Big Boost in Zombie PCs From Latest Windows Exploit
The average number of new zombie PCs recorded each day by CipherTrust has jumped since Aug. 14 to 263,000 from 214,000, Dmitri Alperovitch, research scientist for the Alpharetta, Ga., company said. The increase has been blamed on the most recent version of Mocbot, also called Wargbot and Graweg, which exploits the Windows flaw patched Aug. 8 by Microsoft.
The increase itself is not a surprise, given that spikes in the number of PCs commandeered by virus writers to spew spam or malware often go up when new worms or vulnerabilities are disclosed. What is unusual in this case, however, is how the machines are being infected.
The malware, which used a botto take control of a PC, is entering many machines through port 445, which security experts believed is no longer used by most companies.
Port 445 is used to listen for Windows services on local area networks.

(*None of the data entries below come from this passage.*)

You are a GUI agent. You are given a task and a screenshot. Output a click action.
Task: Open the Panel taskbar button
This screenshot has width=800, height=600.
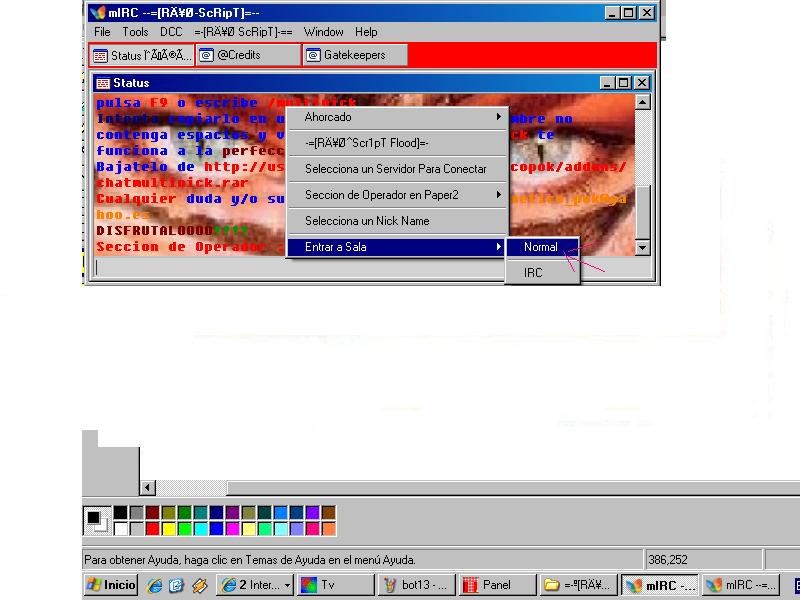point(495,585)
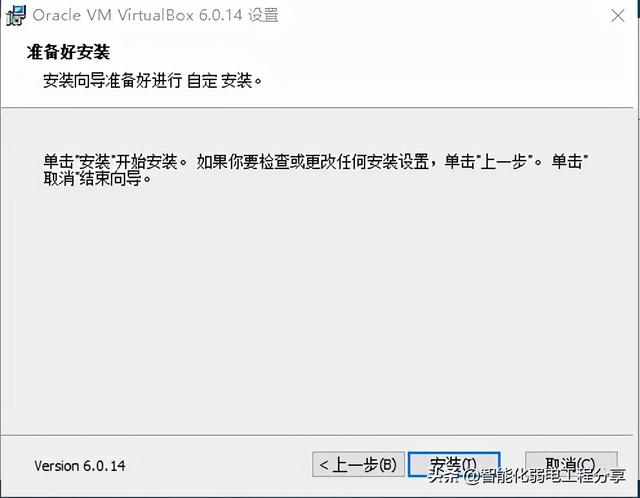The height and width of the screenshot is (498, 640).
Task: Click the 头条@智能化弱电工程分享 watermark text
Action: click(526, 476)
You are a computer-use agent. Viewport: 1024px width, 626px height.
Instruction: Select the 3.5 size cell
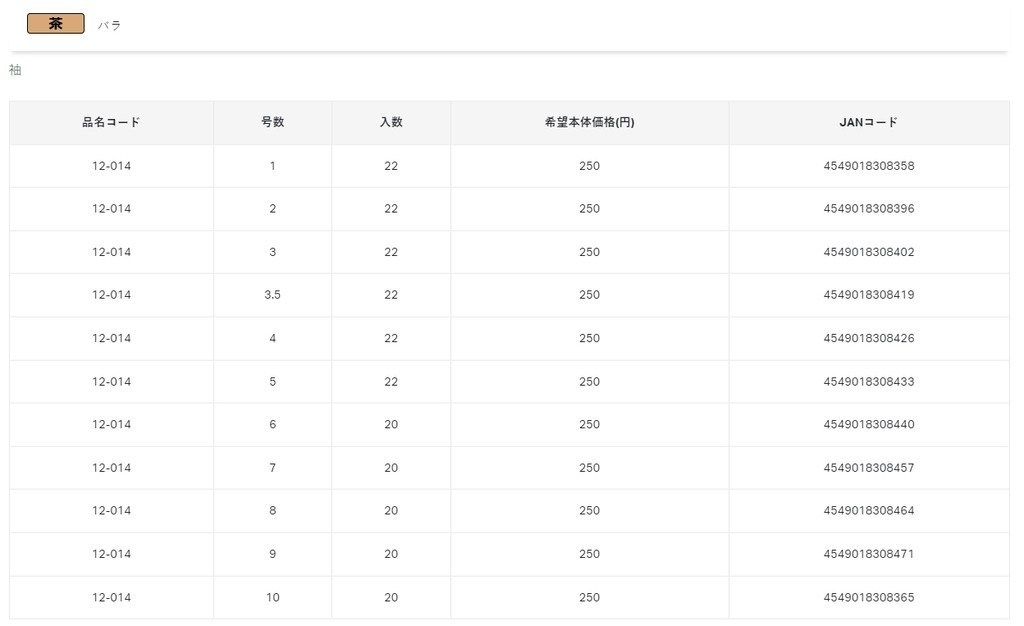[x=272, y=295]
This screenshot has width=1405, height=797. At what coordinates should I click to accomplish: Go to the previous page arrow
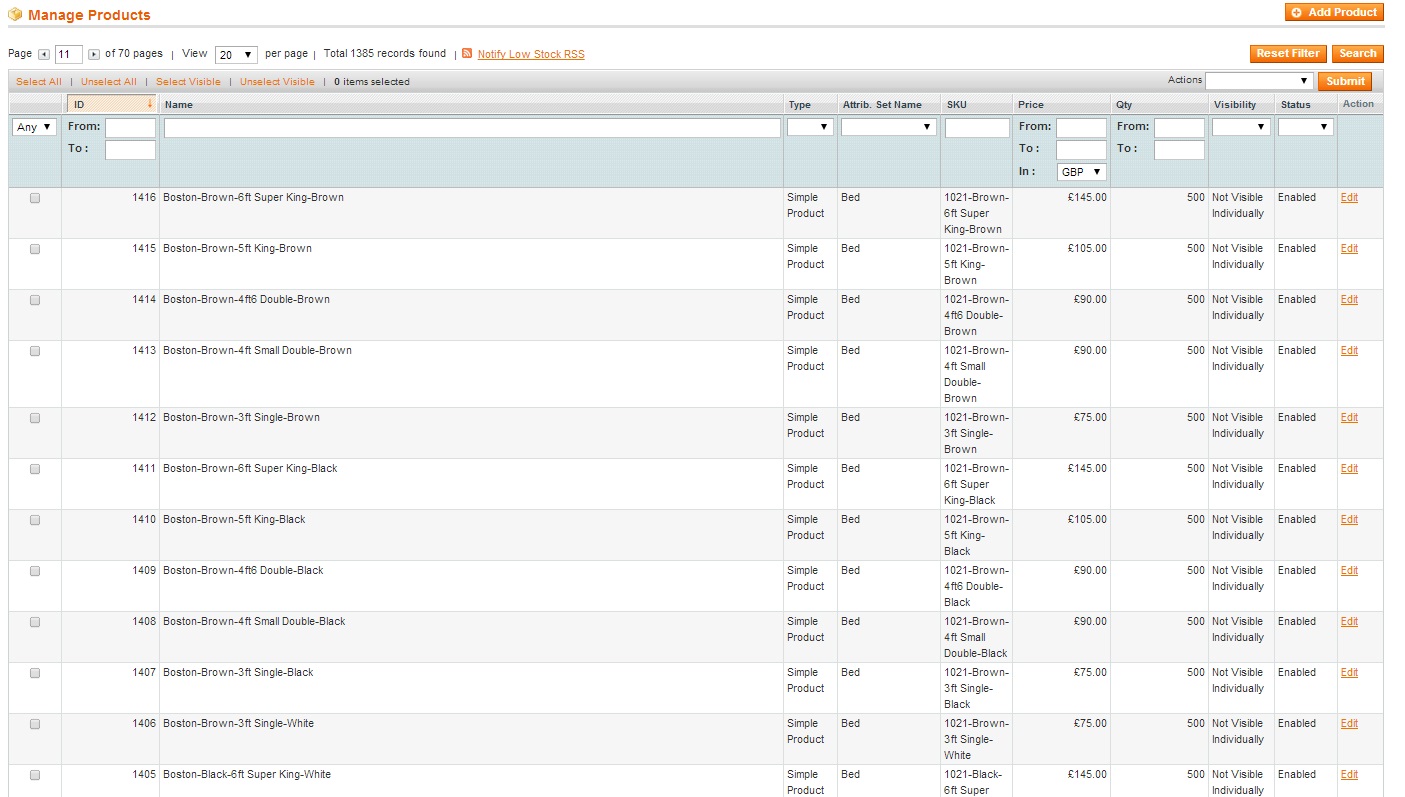44,55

"There's no reason to expose this port to the Internet," Alperovitch said. "A lot of companies block it. It's surprising that we still have people getting infected (through the port)."

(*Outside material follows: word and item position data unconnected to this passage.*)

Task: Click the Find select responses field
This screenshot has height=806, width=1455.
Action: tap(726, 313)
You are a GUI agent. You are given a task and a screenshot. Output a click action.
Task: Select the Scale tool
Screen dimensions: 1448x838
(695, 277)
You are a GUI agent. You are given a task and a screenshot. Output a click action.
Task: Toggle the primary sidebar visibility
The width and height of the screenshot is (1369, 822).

CipherTrust expects the daily number of new zombies to return to normal over the next week, as people start patching their machines.
"We're seeing a trend in that direction," Alperovitch said.
Among the first commands a Mocbot-infected PC receives is to download another piece of malware, the spam proxy Trojan horse dubbed Ranky. The latest Mocbot hit the Internet Aug. 12 and has been ranked as a low threat by most security vendors and experts.